Hさんは30年前に妻と長女と別れて以来、一人暮らしでした。
自身のことを気にかけてくれる唯一の肉親である姉に感謝し、姉を受取人とする生命保険に加入。また、病気になった時に迷惑をかけまいと医療保険にも加入していました。そんな矢先、Hさんは病で帰らぬ人に。

【生命保険金の請求:思わぬ壁】
Hさんから話を聞いていた姉は生命保険を受け取ろうとしましたが、保険会社から「被保険者(Hさん)の住民票の除票」が必要と告げられます。役所で取得しようとすると「兄弟姉妹は直系の親族ではないため取得できません」との回答。

姉は担当者に詳しく説明し、自身が受取人である証明(保険証券や必要書類の記載された書面)、Hさんと姉が一緒に記載された除籍謄本などを提示することで、ようやく「住民票の除票」を取得できました。

※戸籍法や住民基本台帳法に基づき、本人や配偶者、直系血族(親や子など)以外の第三者が戸籍謄本や住民票の写しなどを請求することを「第三者請求」と呼びます。これは、自身の権利を行使するためなど、正当な理由があれば認められますが、役所の窓口では詳しい説明や証明書を求められます。中には、「第三者請求」の対応に不慣れな担当者もいて、話がスムーズに進まない場合も少なくありません。

【医療保険金と相続財産:長女への連絡手段がない】
次に医療保険金を請求しようとした姉。しかし、こちらは生命保険金と異なり、受取人はHさんの相続人、つまり30年前に別れた長女に受け取る権利がありました。預金や不動産などの相続財産も、長女でなければ手続きができません。

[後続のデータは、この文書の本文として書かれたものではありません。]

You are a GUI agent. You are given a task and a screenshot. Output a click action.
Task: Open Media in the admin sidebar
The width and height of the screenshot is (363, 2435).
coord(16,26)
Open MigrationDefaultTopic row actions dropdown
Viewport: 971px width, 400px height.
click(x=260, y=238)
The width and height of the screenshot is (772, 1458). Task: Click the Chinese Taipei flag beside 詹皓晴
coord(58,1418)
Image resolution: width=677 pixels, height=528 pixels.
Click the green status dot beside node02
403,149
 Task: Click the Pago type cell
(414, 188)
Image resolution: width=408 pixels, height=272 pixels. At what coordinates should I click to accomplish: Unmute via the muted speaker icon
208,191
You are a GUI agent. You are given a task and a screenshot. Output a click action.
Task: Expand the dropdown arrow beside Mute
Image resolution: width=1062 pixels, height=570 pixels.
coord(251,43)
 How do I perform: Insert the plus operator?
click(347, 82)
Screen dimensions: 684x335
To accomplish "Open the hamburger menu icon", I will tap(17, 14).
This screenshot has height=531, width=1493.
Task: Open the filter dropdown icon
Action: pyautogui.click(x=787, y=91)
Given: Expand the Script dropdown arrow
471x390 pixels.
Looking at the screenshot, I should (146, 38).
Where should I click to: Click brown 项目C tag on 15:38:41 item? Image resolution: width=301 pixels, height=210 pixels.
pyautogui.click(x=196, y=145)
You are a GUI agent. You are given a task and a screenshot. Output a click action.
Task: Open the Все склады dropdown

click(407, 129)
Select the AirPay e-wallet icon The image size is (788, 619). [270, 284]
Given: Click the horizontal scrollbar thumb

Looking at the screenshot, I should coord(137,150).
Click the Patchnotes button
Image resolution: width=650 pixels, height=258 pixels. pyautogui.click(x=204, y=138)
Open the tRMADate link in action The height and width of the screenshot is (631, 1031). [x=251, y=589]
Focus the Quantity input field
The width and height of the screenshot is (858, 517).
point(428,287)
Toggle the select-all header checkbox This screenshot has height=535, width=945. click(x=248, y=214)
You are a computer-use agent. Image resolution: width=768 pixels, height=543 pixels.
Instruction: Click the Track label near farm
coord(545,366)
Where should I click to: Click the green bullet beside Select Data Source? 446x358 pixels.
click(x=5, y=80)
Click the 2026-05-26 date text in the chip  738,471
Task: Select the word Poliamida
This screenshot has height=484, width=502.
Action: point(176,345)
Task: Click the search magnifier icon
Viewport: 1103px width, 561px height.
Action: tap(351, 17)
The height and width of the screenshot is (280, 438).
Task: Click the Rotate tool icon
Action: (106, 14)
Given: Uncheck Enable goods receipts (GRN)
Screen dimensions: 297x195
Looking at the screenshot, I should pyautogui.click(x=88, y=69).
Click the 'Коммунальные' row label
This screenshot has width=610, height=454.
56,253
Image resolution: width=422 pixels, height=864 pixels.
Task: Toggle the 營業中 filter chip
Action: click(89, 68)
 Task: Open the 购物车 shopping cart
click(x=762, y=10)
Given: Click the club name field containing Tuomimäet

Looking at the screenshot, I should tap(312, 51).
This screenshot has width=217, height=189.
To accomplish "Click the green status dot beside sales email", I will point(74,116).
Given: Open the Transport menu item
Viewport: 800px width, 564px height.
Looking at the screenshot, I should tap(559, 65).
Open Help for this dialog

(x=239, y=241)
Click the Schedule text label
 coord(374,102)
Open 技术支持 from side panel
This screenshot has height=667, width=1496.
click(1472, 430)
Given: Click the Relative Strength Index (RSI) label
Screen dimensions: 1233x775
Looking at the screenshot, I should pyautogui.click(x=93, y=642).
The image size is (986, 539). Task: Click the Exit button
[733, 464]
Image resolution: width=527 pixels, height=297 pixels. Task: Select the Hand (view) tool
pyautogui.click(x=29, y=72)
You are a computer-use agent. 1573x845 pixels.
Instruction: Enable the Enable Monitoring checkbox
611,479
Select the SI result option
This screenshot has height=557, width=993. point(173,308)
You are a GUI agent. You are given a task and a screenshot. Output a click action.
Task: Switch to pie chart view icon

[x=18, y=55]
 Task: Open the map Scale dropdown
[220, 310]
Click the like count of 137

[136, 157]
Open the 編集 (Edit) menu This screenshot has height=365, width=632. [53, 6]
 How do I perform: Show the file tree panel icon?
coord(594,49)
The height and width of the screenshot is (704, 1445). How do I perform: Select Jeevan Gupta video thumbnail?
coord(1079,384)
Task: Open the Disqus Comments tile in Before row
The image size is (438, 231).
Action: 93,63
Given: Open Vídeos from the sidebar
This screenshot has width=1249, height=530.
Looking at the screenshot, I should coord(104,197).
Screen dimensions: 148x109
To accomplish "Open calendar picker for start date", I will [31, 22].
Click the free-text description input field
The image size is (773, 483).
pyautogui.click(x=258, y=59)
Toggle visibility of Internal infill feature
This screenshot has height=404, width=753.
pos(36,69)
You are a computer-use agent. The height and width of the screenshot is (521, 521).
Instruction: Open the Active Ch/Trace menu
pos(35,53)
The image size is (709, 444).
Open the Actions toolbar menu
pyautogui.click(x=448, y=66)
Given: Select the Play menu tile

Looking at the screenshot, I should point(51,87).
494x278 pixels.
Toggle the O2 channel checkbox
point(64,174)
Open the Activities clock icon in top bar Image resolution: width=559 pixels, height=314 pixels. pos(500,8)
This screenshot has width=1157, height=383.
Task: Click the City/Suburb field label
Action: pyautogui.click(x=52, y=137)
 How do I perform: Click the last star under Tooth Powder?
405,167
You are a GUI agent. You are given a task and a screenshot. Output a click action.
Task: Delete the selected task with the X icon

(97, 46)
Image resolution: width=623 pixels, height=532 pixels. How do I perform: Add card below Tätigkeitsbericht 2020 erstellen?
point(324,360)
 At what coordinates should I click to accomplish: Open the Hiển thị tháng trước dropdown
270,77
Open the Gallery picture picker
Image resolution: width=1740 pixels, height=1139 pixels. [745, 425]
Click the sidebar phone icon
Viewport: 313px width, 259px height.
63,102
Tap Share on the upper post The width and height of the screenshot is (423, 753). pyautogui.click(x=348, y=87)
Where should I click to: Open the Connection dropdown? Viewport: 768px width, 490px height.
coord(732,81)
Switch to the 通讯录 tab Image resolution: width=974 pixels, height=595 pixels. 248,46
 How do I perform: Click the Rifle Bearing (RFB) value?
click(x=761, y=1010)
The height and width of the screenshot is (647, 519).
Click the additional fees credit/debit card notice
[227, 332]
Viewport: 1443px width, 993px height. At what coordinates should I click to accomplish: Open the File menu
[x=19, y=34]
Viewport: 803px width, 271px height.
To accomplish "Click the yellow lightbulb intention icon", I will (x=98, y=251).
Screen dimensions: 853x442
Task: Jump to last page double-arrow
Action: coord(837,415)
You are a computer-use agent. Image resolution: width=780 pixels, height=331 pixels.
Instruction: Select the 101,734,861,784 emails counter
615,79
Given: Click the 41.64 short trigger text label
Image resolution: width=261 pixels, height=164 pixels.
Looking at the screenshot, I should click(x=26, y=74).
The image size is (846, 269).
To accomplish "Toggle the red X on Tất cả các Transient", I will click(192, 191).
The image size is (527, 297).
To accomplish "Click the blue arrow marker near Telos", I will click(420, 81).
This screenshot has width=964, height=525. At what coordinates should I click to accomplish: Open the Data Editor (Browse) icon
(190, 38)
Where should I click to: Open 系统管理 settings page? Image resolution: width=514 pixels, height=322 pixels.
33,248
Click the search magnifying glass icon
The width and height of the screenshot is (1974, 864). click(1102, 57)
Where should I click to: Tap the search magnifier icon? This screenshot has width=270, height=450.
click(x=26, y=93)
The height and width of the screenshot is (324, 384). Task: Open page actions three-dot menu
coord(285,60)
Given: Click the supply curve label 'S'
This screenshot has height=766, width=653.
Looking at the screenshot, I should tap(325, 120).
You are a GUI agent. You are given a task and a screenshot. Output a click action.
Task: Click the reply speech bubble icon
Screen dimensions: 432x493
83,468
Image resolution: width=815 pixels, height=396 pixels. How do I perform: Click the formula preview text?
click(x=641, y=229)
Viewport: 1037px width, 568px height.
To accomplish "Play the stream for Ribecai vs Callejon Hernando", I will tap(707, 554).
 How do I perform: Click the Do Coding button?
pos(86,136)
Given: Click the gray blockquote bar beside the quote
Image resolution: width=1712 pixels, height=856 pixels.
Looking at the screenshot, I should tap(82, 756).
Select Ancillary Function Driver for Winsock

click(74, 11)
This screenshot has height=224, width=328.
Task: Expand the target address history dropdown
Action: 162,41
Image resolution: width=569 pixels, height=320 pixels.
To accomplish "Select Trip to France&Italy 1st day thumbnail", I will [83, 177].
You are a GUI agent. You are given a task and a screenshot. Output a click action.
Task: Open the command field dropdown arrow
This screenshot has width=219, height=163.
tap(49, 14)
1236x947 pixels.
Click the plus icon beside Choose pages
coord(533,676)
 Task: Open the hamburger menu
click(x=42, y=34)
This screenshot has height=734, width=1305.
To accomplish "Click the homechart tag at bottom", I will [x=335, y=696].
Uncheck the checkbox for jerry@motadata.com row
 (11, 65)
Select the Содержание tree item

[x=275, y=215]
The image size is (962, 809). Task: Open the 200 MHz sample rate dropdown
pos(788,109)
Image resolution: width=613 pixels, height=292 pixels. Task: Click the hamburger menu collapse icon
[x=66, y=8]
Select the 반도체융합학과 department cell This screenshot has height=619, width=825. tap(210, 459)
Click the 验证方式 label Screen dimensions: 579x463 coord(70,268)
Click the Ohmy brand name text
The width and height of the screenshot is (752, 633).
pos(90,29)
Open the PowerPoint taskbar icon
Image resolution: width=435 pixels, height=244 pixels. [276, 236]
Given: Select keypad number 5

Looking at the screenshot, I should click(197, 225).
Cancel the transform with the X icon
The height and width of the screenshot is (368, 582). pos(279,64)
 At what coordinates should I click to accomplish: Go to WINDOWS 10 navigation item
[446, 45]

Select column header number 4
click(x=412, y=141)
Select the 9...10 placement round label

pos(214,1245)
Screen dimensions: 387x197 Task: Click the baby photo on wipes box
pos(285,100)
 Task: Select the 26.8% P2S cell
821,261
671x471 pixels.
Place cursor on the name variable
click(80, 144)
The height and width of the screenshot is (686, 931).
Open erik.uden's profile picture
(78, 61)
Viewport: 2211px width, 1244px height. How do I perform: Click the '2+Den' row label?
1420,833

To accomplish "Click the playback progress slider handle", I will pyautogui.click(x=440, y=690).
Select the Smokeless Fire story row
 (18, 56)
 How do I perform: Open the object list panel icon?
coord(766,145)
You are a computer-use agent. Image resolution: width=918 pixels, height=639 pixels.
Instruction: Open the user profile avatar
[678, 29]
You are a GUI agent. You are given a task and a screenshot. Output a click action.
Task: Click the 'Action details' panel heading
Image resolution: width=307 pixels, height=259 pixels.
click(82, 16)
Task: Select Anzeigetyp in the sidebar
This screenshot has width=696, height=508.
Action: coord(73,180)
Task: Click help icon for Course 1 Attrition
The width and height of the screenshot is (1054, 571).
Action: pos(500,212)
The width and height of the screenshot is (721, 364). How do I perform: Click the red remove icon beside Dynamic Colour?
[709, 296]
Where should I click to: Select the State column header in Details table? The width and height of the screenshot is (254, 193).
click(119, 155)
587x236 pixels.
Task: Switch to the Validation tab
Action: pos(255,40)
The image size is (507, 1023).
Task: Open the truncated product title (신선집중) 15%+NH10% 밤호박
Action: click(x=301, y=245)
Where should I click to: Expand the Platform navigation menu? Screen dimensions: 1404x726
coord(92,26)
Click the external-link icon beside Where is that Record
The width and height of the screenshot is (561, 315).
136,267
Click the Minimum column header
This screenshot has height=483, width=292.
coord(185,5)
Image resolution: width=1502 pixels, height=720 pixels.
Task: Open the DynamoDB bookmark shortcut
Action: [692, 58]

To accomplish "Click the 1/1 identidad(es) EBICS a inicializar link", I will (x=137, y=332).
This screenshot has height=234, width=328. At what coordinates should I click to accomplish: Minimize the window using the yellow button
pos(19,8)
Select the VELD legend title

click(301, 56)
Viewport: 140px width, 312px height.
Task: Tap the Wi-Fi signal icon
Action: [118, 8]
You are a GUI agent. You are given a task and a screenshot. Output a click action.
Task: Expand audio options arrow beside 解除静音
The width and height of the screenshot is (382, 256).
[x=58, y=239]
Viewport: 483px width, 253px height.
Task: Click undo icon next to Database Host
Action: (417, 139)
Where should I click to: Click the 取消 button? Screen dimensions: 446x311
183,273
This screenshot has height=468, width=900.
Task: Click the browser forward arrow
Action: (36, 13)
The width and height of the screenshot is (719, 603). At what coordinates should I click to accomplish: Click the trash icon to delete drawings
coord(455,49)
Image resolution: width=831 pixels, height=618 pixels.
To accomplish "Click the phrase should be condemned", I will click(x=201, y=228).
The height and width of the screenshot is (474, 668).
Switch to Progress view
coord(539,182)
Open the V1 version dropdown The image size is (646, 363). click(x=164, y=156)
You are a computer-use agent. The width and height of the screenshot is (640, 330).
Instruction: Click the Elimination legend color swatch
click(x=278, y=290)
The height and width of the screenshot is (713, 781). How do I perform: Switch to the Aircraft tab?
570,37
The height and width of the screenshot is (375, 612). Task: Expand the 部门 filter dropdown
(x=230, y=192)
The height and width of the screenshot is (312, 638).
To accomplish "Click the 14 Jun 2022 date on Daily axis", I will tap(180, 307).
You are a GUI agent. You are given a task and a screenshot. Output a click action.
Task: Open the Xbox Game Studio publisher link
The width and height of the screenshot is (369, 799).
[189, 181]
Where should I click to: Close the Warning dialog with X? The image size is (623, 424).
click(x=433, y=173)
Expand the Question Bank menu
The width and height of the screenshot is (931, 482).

姉は長女(姪)に連絡を取ろうとしましたが、住所が不明。役所に相談しても、傍系血族(兄弟姉妹、甥姪)の戸籍謄本や戸籍の附票を辿ることはできないと断られます。

Hさんの葬儀費用を負担した姉は、債権者という立場で「第三者請求」をして認められる可能性もありますが、役所のハードルは依然として高いのが現状です。

弁護士・税理士・司法書士・行政書士などの専門家に依頼し、「職務上請求書」で取得してもらうという方法もあります。しかし、「相続税の申告をする」「登記をする」「法定相続人を確定し、相続関係説明図を作成する」「内容証明を送る」など、業務を遂行するために必要な請求に限られます。

相続人に医療保険金(数万円~数十万円)の受け取りを連絡するためだけに行政書士に依頼するということも可能ですが、相続財産がほとんどない場合など、その費用は依頼者(事例の場合、Hさんの姉)の負担に終わることも考えられます。

もしHさんの姉が姪を探し出すのをあきらめて医療保険を放置した場合、法定相続人の調査をする保険会社としない保険会社があります。いずれにしても、相続人と連絡が取れない状況が続いた場合、最終的には「時効(一般的には死亡後3年、かんぽ生命の場合5年)」により、保険金の請求権が消滅してしまう可能性があります。
※中には、時効が過ぎても支払う保険会社もありますが・・・。

【もしもの備え】
複雑な家庭の事情がある方や相続人と疎遠な方は、遺言書を作成しておくことを強くお勧めします。また、相続人となる行方不明の直系血族(子・孫・父母)がいる場合は、生前に近くの役所で戸籍謄本を取得しておくと良いでしょう。戸籍の附票(住所の遍歴)は本籍地の役所でしか取得できませんが、生前に取り寄せておけば、万が一の際に少しでもスムーズに相続手続きを進めることができます。

ただし、諸事情により「住民票の閲覧制限」がかかっている場合、直系血族であっても連絡先を知ることは非常に困難となります。